過度のダイエット(減量)も、無月経の原因になります。月経(生理)は、ある程度の体脂肪が必要です。激しすぎる(スポーツの)練習や、ダイエットのし過ぎは、無月経を引き起こします。

生理痛・生理不順と薬について

ロキソニンやボルタレンは、生理痛に悩む女性の利用者が多いです。しかし、血管を収縮させ、痛みを抑える薬の作用で、血行が悪くなり体温が低下すると冷え性になります。肩こりも悪化します。子宮の血流が悪化すれば、子宮筋腫などの婦人病が発症しやすくなります。

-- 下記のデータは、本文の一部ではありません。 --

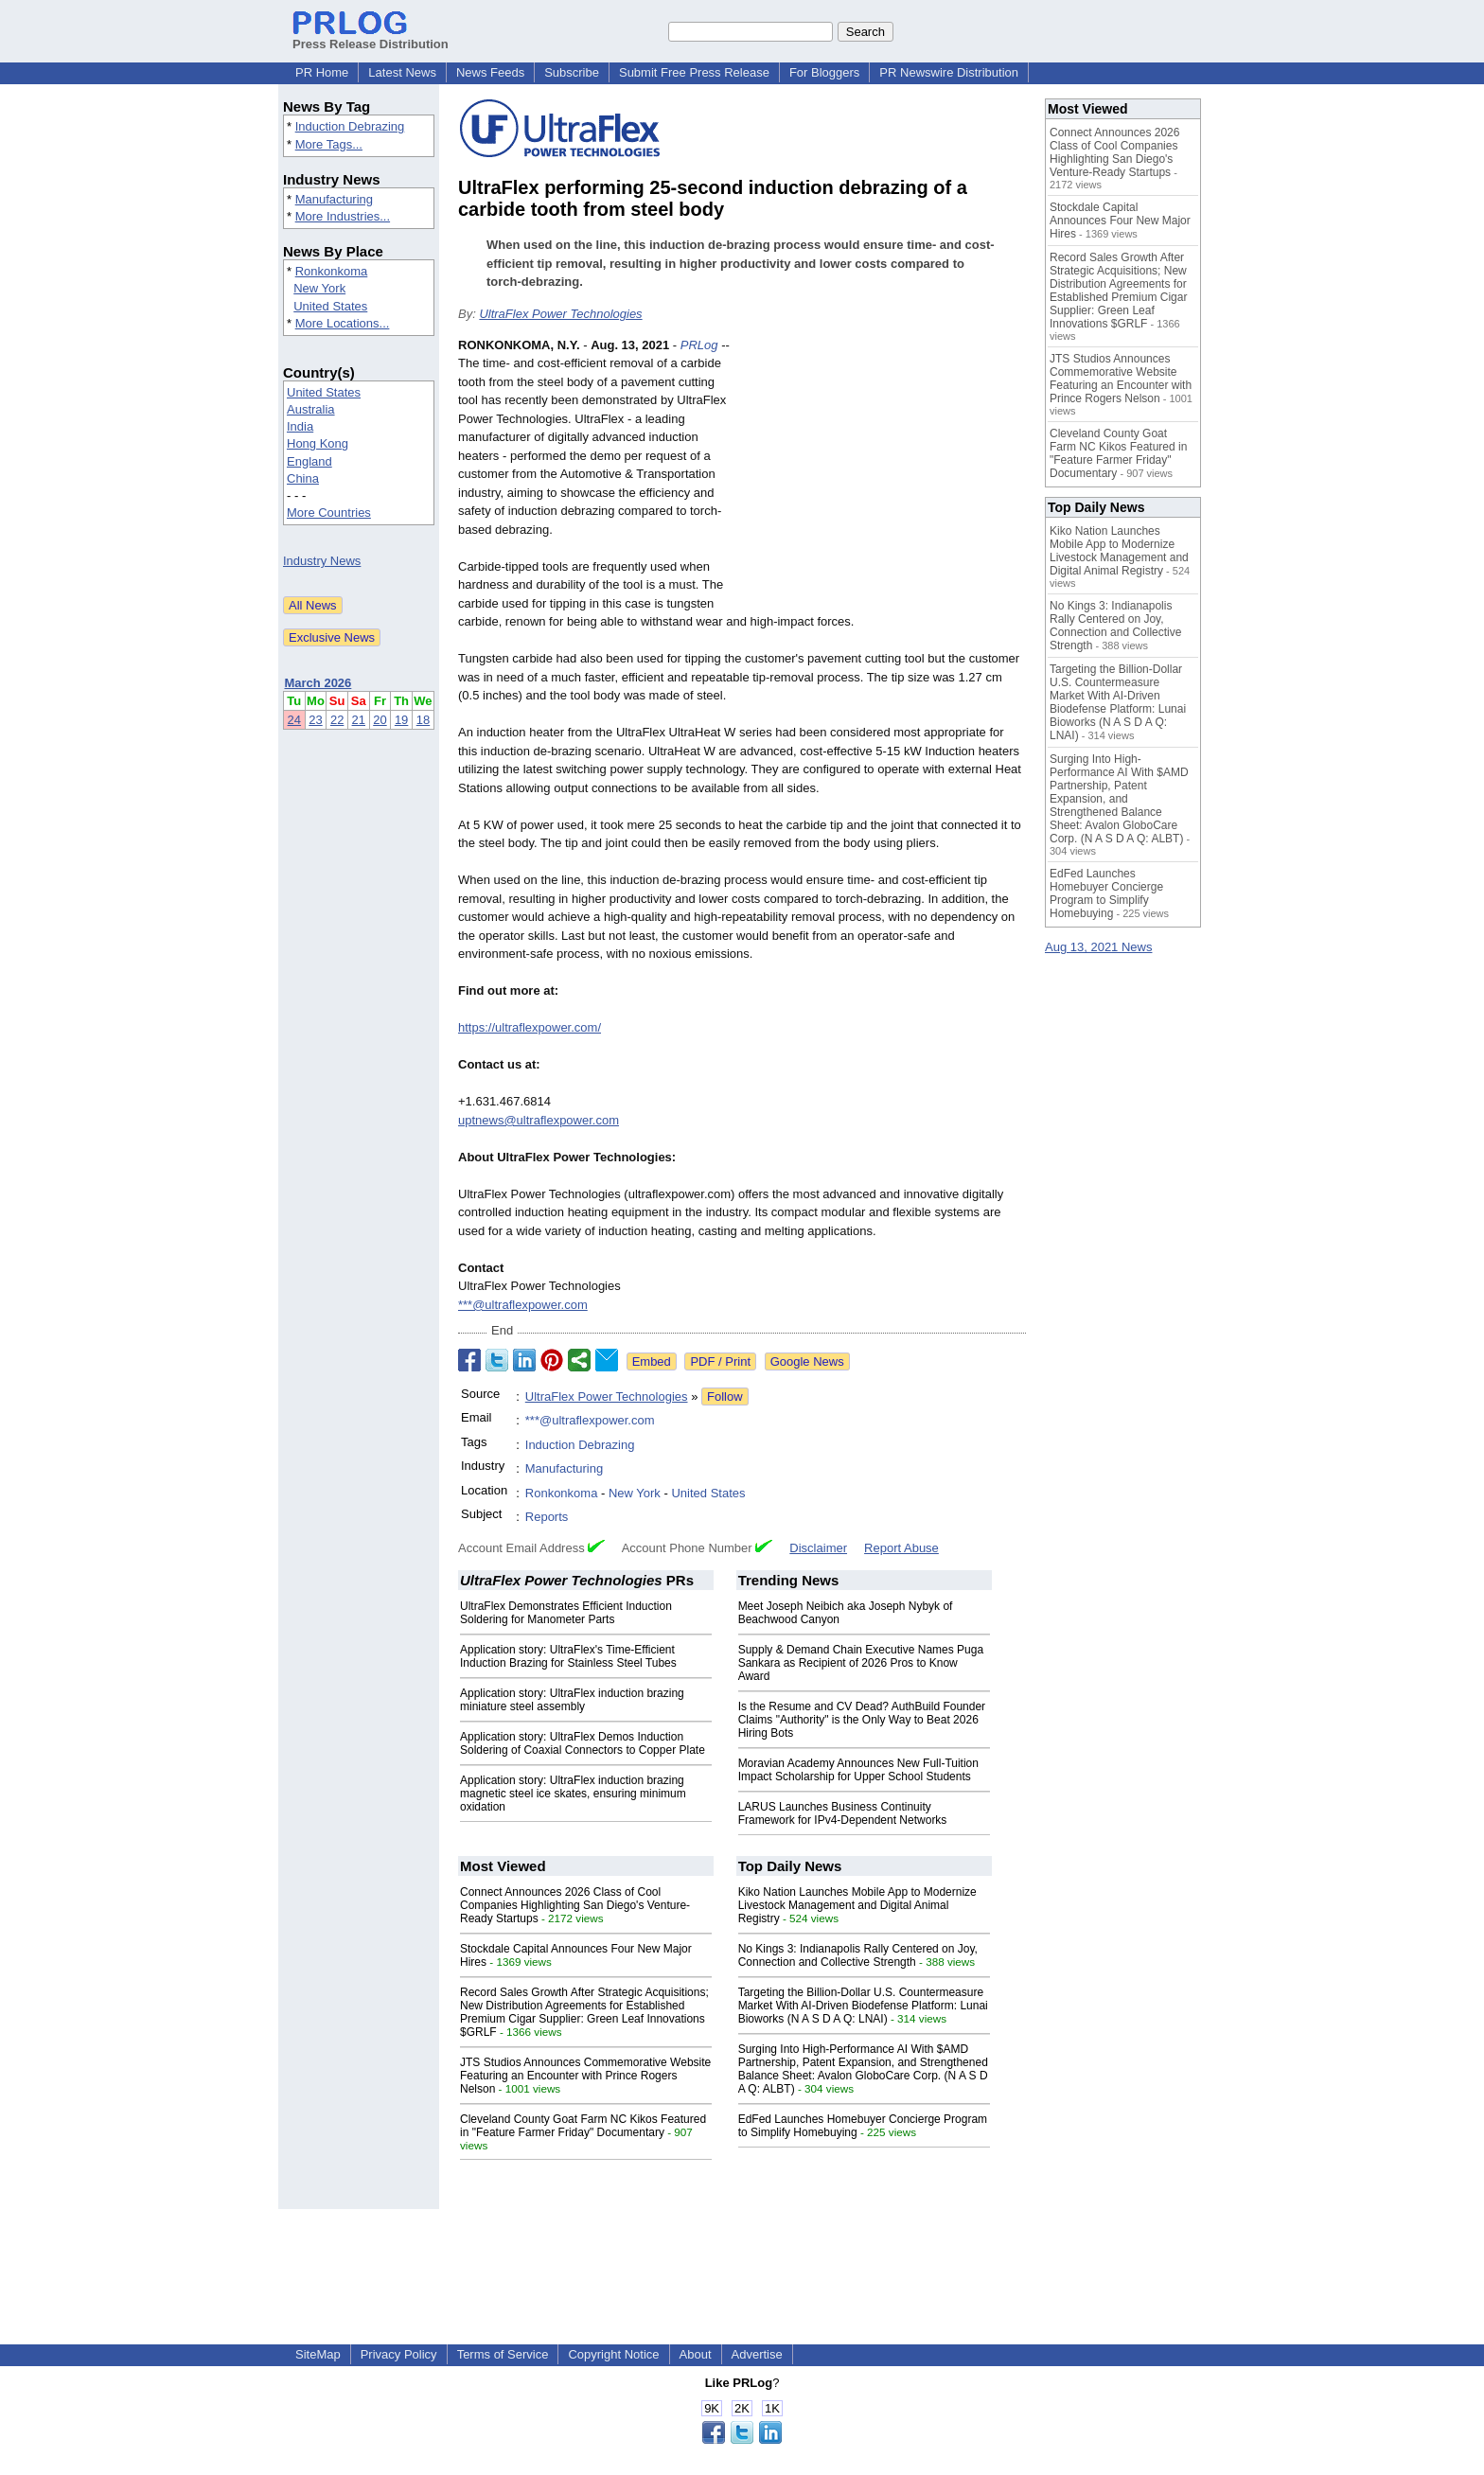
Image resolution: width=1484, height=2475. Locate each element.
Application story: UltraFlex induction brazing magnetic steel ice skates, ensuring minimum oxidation (573, 1793)
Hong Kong (317, 443)
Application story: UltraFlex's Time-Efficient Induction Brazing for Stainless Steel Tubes (568, 1656)
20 (379, 720)
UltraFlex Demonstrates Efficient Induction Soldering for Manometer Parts (566, 1613)
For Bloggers (824, 72)
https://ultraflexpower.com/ (529, 1027)
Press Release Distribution (370, 37)
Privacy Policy (399, 2354)
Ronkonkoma (331, 271)
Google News (807, 1361)
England (309, 461)
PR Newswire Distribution (948, 72)
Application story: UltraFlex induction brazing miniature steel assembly (572, 1700)
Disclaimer (818, 1548)
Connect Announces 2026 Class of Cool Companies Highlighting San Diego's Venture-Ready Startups (575, 1905)
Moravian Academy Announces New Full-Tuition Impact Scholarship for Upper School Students (858, 1770)
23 (315, 720)
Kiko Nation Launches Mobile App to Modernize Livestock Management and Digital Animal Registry (857, 1905)
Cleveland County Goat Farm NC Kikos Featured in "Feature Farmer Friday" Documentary (583, 2126)
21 (358, 720)
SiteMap (318, 2354)
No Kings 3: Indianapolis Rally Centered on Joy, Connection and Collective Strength (858, 1955)
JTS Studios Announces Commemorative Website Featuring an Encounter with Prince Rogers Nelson (585, 2075)
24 (294, 720)
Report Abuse (901, 1548)
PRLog (699, 345)
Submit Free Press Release (694, 72)
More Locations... (342, 323)
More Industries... (342, 216)
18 (423, 720)
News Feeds (490, 72)
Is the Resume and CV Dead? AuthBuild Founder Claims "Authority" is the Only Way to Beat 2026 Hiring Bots (862, 1720)
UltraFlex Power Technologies (560, 314)
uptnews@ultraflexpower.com (538, 1120)
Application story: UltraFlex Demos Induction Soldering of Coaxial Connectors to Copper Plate (582, 1743)
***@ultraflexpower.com (523, 1305)
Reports (547, 1517)
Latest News (402, 72)
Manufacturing (334, 199)
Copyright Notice (613, 2354)
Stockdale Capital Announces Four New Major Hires (1120, 220)
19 (401, 720)
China (303, 478)
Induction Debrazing (350, 126)
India (300, 426)
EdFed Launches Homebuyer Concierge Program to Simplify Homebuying (1106, 893)
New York (319, 288)
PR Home (321, 72)
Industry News (322, 561)
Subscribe (571, 72)
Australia (311, 409)
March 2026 (318, 683)
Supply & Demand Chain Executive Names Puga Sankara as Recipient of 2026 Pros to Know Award (860, 1663)
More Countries (329, 512)
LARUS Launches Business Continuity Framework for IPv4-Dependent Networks (842, 1813)
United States (330, 306)
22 (337, 720)
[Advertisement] (884, 475)
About (696, 2354)
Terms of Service (503, 2354)
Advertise (757, 2354)
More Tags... (328, 144)
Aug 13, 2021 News (1098, 947)
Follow (725, 1396)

女性ホルモンの分泌を抑え、生理痛や子宮内膜症に効くとされるスプレキュアやナサニールには、骨粗鬆症を引き起こす副作用があります。女性ホルモンは骨の形成を進め、古い骨の破壊を抑える働きがあります。その分泌量が減れば骨に含まれるカルシウム量が減少し骨密度が低くなり、骨折しやすくなるのです。

女性ホルモンは、量が足りなくても不調をきたしますが、多すぎても発がんリスクなどが高くなります。長期間女性ホルモン剤を飲み続けると、乳がんや子宮体がん、子宮内膜症といった病気の発症リスクが高まるとされています。

イギリスの大規模な疫学調査「ミリオン・ウィメン・スタディ」によれば、プレマリンは、プロゲステロン(黄体ホルモン)を含む薬と併用した場合、使用期間が5〜9年だと、乳がんの発症率は未使用者に比べて2・17倍になるそうです。